## Ausgewählter Auszug
____
Aus dem jüdischen Srulik Fridman wird der katholische Jurek Staniak mit einer neuen Biografie und dem absoluten Willen, am Leben zu bleiben. Die drei entscheidenden Jahre seiner Kindheit begleitet ihn ein ständiger Konflikt: Er muss seine Herkunft verdrängen und ein anderer werden. Aber er darf nicht vergessen, dass er Jude ist. Dieses seinem Vater gegebene Versprechen ermöglicht es Srulik/Jurek nach dem Krieg, seine verleugnete und verschüttete Geschichte wieder zusammenzusetzen und - wiederum viel später - einen neuen Lebensabschnitt in Israel zu beginnen, mit einem dritten Namen: Yoram Fridman.
Lebensgeschichte wird Roman wird Film
Als Yoram Fridman in Israel von seiner Vergangenheit berichtet, beschließt der Autor Uri Orlev, aus dem realen Schicksal einen Roman zu machen. Das Buch findet eine eigene ästhetische Form, um die individuelle Lebensgeschichte mit literarischen Mitteln zu adaptieren. Erzählt werden nur die Jahre von 1942 bis Kriegsende - und das konsequent aus der Perspektive des jungen Protagonisten. Der Roman ist ein Erlebnisbericht aus Sicht eines Kindes, das noch kein umfassendes Faktenwissen zu Nationalsozialismus, Antisemitismus und Judenvernichtung haben kann, aber deren Auswirkungen am eigenen Leib zu spüren bekommt. Auch die Verfilmung übernimmt diesen von der Hauptfigur bestimmten, nicht-analytischen Blick.
Einzelschicksal im Holocaust
Auf historisches Dokumentarmaterial oder einen Off-Kommentar zur näheren Einordnung der Biografie in den geschichtlichen Zusammenhang, verzichtet "Lauf Junge Lauf". Buch und Film machen beide deutlich, dass sie die Erlebnisse eines Einzelnen wiedergeben und nicht exemplarisch das Schicksal dem Holocaust entkommener Kinder darzustellen versuchen. Dennoch ähneln Sruliks/Jureks Erfahrungen in vielerlei Hinsicht denen anderer während der NS-Zeit im Versteck oder mit neuer Identität untergetauchter Kinder. Die permanente Angst, entdeckt zu werden - besonders bei Jungen durch die Beschneidung -, die Einsamkeit, die Abhängigkeit von der Hilfsbereitschaft fremder Menschen, von Zufällen, der Schmerz durch den Verlust der eigenen Familie und der innere Zwiespalt verschiedener im Widerspruch stehender Identitäten finden sich in vielen Lebensberichten einst junger Überlebender.
____
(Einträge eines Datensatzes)

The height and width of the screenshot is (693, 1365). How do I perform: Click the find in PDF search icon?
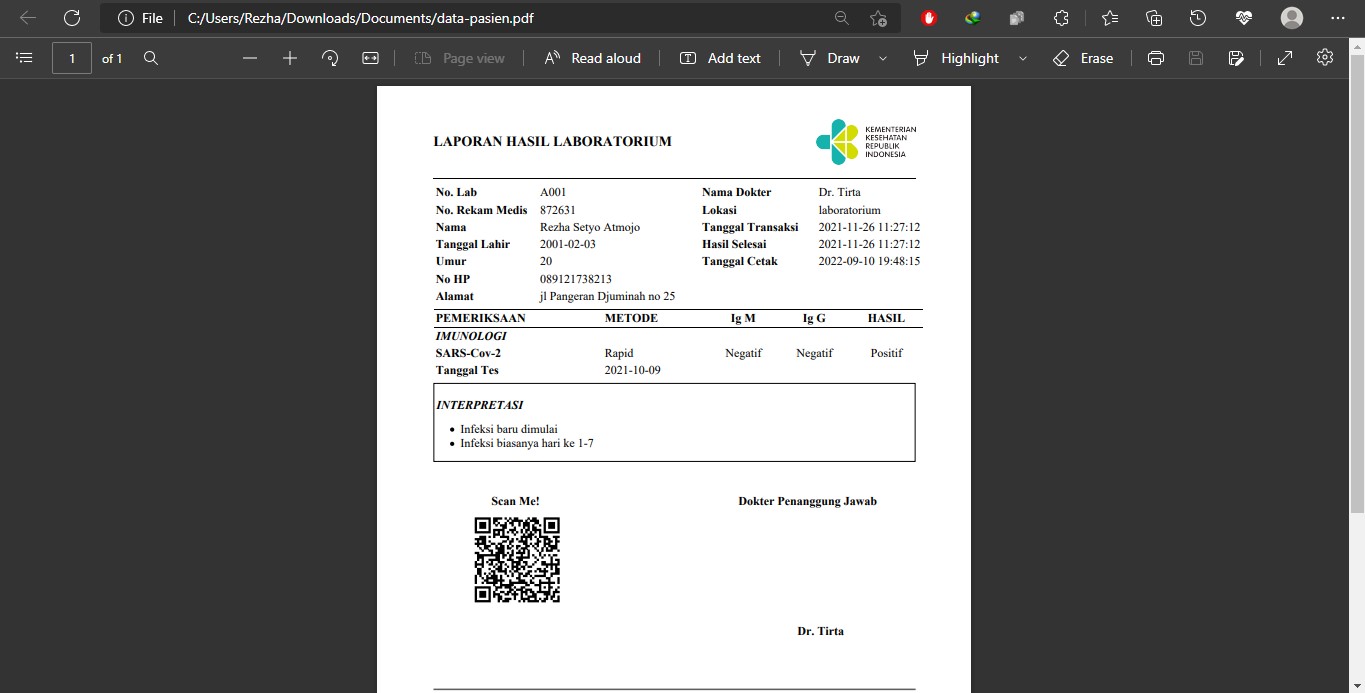click(x=151, y=58)
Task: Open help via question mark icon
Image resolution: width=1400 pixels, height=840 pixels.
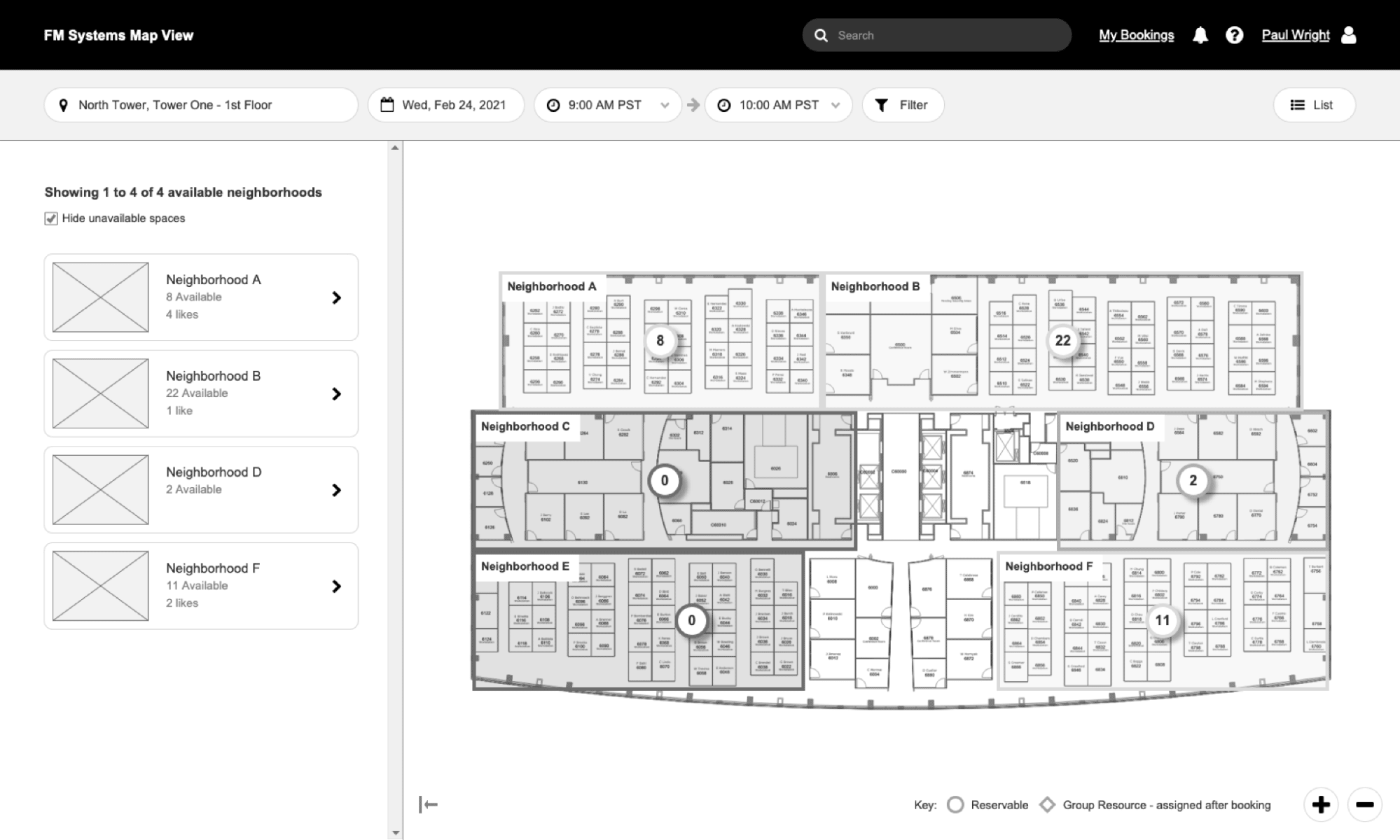Action: pos(1234,34)
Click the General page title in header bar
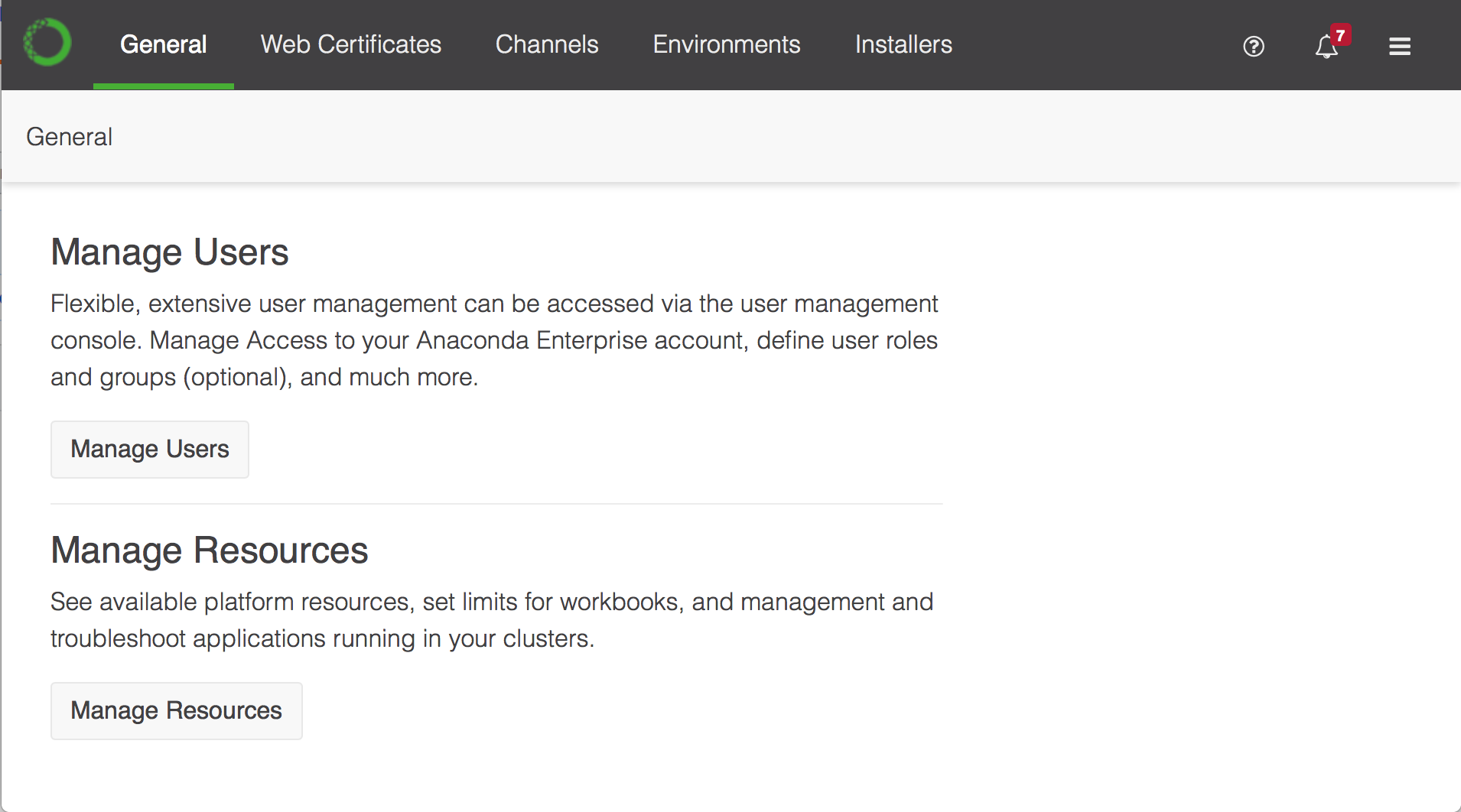 [x=70, y=137]
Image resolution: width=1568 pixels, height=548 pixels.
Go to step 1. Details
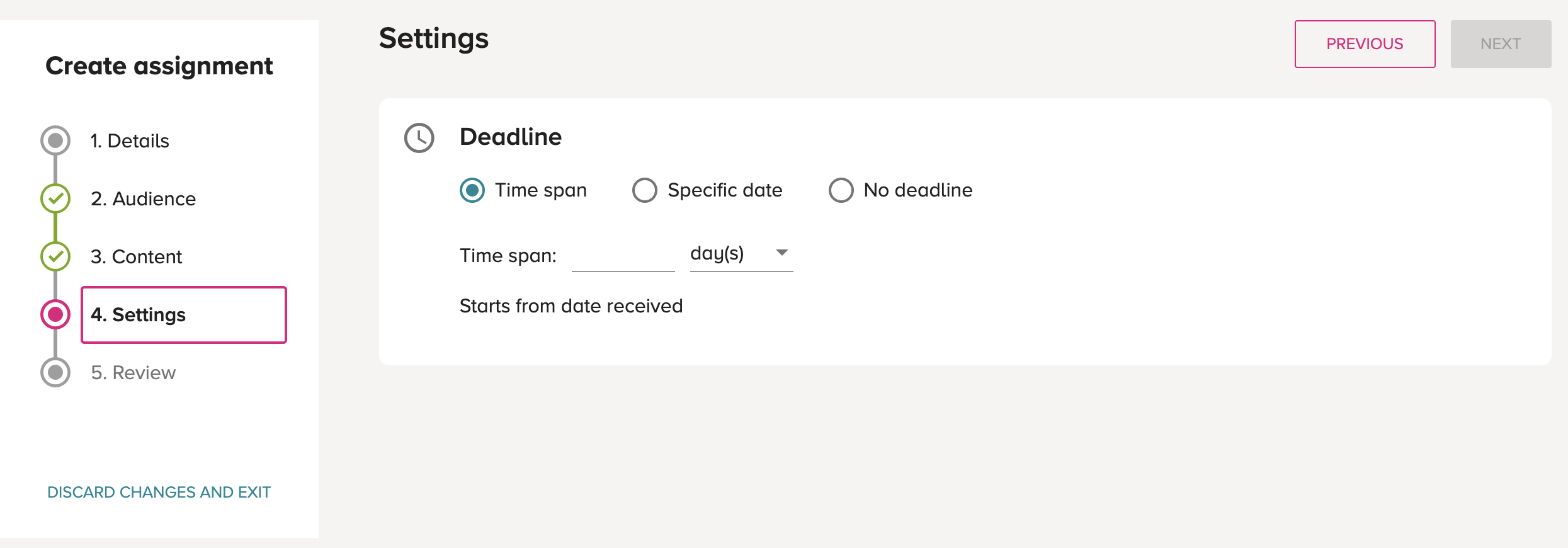[x=130, y=141]
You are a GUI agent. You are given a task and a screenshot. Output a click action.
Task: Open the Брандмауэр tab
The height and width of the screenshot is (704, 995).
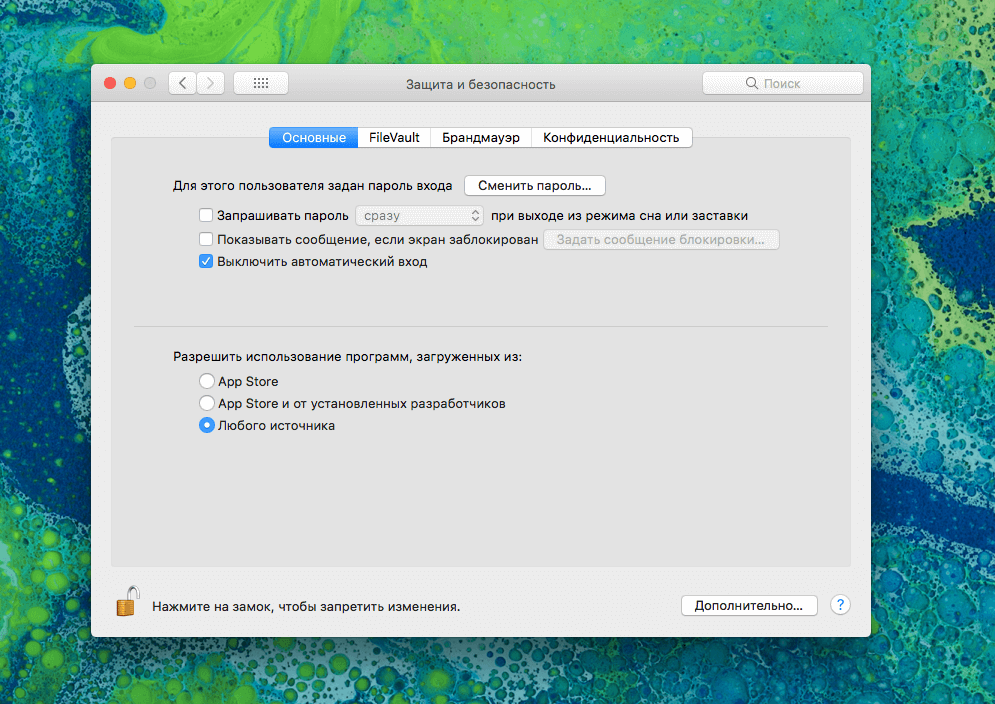[480, 138]
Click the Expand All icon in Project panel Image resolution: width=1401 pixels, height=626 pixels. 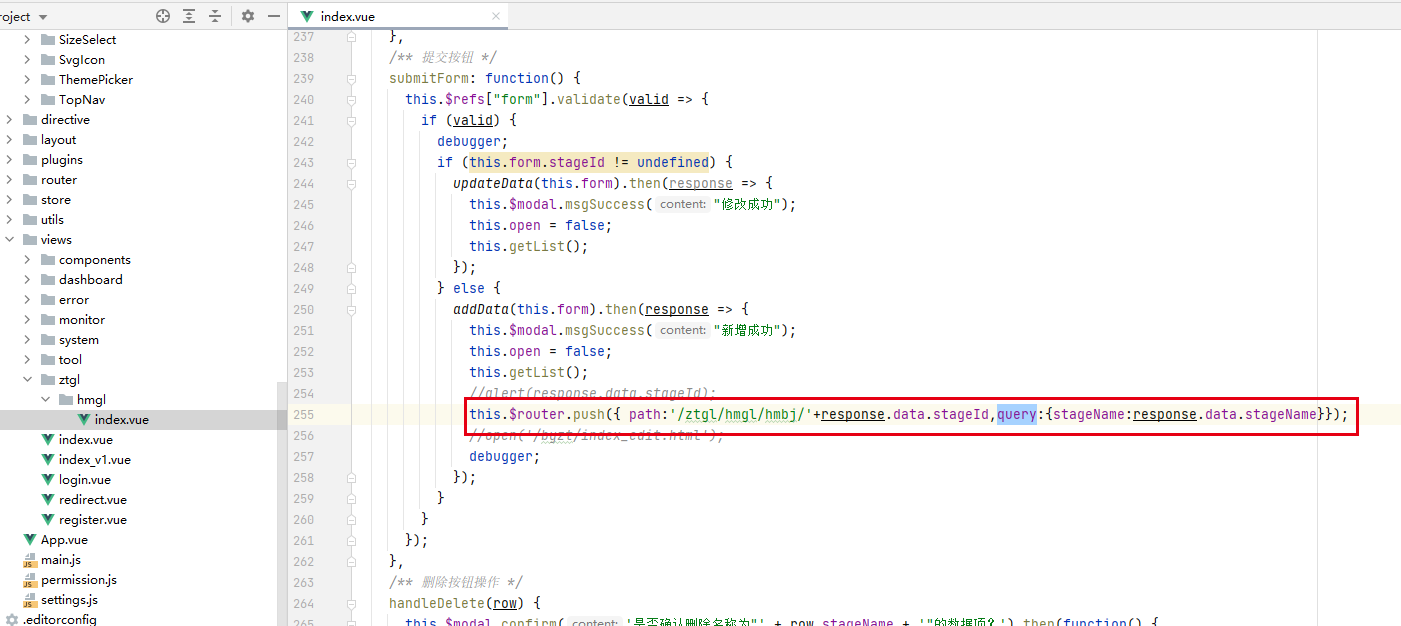coord(189,16)

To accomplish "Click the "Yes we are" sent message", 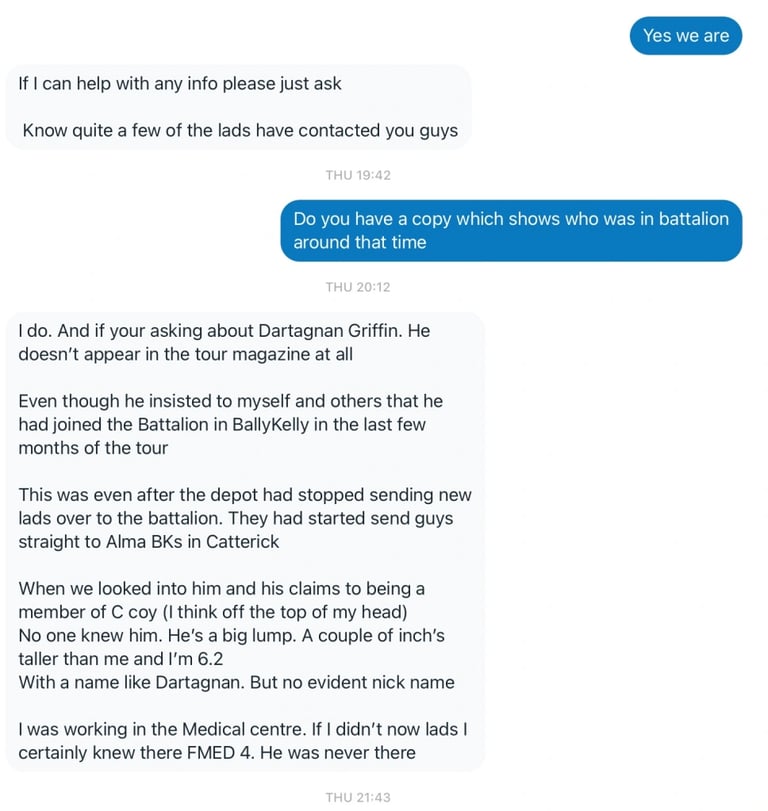I will click(686, 36).
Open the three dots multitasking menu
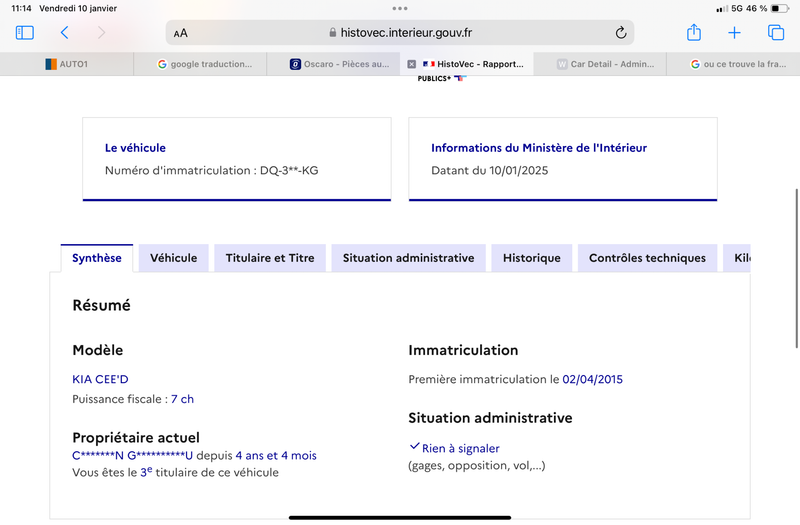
____
## Aufgaben
**a)** Schreib aus dem Text über „Lauf Junge Lauf“ den Abschnitt ab, der bei „Lebensgeschichte wird Roman“ beginnt und bei „bestimmten, nicht-analytischen Blick.“ endet.
**b)** Wandle die Zeilen der Auflistung, die am Anfang der Auflistung beginnen und mit der Zeile enden, die „[x=70, y=137]“ enthält, in eine JSON-Liste von Zeichenketten um, einen Eintrag pro Zeile und ohne Leerzeilen. Lass die Bilder dabei weg.

## Lösungen zur Übung
**a)**
Lebensgeschichte wird Roman wird Film
Als Yoram Fridman in Israel von seiner Vergangenheit berichtet, beschließt der Autor Uri Orlev, aus dem realen Schicksal einen Roman zu machen. Das Buch findet eine eigene ästhetische Form, um die individuelle Lebensgeschichte mit literarischen Mitteln zu adaptieren. Erzählt werden nur die Jahre von 1942 bis Kriegsende - und das konsequent aus der Perspektive des jungen Protagonisten. Der Roman ist ein Erlebnisbericht aus Sicht eines Kindes, das noch kein umfassendes Faktenwissen zu Nationalsozialismus, Antisemitismus und Judenvernichtung haben kann, aber deren Auswirkungen am eigenen Leib zu spüren bekommt. Auch die Verfilmung übernimmt diesen von der Hauptfigur bestimmten, nicht-analytischen Blick.

**b)**
[
  "The height and width of the screenshot is (693, 1365). How do I perform: Click the find in PDF search icon?",
  "click(x=151, y=58)",
  "Task: Open help via question mark icon",
  "Image resolution: width=1400 pixels, height=840 pixels.",
  "Action: pos(1234,34)",
  "Click the General page title in header bar",
  " [x=70, y=137]"
]